Objective: To evaluate the biological effects of tumor suppressor gene p16 on human lung cancer cells with p16 gene deletion.
Methods: p16-pcDNA3 was transfected into lung cancer cell line A549 using lipofectin, in which p16 gene was homozygously deleted. Biological behaviors of the transfected cell line were investigated both in vitro and in vivo. The expressions of p16 mRNA and protein were detected by RT-PCR and immunohistochemistry.

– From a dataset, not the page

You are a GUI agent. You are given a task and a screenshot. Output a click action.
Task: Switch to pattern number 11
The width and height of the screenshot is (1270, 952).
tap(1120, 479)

Results: There was stable expression of p16 in the transfected cell line A549. Exogenous p16 gene significantly slowed down the growth of A549 cells as compared with the control. Flow Cytometry showed that the transfected cells were stagnated in G1 phage of cell cycle accompanying with apoptosis. In addition, clonogenic assay showed that the number of colony in soft agar was decreased in transfected cells as well. In vivo, a suppressed tumorigenicity and significantly decreased growth rate were shown in nude mice injected with A549 cells transfected with p16-pcDNA3, as compared with those in mice injected with either original A549 or A549 transfected with pcDNA3.
Conclusion: Exogenous p16 gene can express stably in human lung cancer A549 cell line; exogenous p16 gene transfection induces apoptosis in lung cancer cells with p16 deletion and inhibits growth of the tumor in nude mice.